Stated exercise → Return the lines of the material below exactly as they appear, starting at the line containing "Given: Open the iSCSI Target sidebar entry" and ending with the last line of the material.

Lines of data
-.-.-

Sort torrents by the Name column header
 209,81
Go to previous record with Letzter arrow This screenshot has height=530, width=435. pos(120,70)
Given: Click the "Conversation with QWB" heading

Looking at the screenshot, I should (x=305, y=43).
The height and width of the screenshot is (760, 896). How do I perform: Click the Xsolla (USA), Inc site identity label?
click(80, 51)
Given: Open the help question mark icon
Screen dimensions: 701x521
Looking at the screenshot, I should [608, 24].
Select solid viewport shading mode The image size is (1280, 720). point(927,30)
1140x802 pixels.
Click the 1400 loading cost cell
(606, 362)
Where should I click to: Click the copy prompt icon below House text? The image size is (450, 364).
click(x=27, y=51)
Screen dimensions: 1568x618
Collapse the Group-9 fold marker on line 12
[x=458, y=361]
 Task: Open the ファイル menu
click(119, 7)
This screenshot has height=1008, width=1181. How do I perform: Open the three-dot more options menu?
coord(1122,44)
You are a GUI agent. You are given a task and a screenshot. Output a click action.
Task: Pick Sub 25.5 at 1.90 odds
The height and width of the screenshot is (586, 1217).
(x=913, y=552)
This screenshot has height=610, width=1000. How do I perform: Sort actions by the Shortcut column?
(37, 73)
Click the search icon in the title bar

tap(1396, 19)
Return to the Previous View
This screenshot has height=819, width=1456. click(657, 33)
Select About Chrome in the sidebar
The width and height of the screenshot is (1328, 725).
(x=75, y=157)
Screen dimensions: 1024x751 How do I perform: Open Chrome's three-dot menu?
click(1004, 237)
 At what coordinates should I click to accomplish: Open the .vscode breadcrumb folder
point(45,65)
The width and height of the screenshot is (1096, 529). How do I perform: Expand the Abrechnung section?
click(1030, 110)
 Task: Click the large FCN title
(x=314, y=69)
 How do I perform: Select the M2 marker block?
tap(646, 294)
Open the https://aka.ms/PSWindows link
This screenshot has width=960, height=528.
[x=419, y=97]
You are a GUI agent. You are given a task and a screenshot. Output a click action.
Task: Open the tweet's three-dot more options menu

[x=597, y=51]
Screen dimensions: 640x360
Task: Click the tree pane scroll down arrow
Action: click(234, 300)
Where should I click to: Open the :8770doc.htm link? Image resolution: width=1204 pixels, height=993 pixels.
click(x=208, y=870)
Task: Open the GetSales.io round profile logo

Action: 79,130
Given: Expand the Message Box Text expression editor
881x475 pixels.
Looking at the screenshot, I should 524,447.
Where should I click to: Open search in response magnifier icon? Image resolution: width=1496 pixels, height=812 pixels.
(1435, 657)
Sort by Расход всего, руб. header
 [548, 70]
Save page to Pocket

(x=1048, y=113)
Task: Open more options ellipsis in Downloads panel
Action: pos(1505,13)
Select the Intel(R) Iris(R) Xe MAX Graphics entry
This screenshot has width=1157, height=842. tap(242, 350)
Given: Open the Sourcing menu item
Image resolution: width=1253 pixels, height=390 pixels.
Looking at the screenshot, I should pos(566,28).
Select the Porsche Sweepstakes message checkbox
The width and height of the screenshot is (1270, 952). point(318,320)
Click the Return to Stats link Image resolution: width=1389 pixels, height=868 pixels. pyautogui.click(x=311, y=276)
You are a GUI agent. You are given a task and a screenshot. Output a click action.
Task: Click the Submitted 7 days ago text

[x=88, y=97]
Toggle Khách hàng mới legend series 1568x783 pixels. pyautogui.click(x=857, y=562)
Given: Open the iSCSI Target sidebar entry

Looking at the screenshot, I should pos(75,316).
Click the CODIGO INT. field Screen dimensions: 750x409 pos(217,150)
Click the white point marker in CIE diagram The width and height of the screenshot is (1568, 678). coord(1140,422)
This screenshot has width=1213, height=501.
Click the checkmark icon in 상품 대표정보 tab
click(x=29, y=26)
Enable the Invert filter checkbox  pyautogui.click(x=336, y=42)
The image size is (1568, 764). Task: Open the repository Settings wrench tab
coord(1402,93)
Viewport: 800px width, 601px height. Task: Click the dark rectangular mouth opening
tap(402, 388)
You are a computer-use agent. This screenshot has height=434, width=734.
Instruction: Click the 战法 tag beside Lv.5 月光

-.-.-

Answer for this exercise →
Given: Open the iSCSI Target sidebar entry

Looking at the screenshot, I should pos(75,316).
Click the CODIGO INT. field Screen dimensions: 750x409 pos(217,150)
Click the white point marker in CIE diagram The width and height of the screenshot is (1568, 678). coord(1140,422)
This screenshot has width=1213, height=501.
Click the checkmark icon in 상품 대표정보 tab
click(x=29, y=26)
Enable the Invert filter checkbox  pyautogui.click(x=336, y=42)
The image size is (1568, 764). Task: Open the repository Settings wrench tab
coord(1402,93)
Viewport: 800px width, 601px height. Task: Click the dark rectangular mouth opening
tap(402, 388)
You are a computer-use agent. This screenshot has height=434, width=734.
Instruction: Click the 战法 tag beside Lv.5 月光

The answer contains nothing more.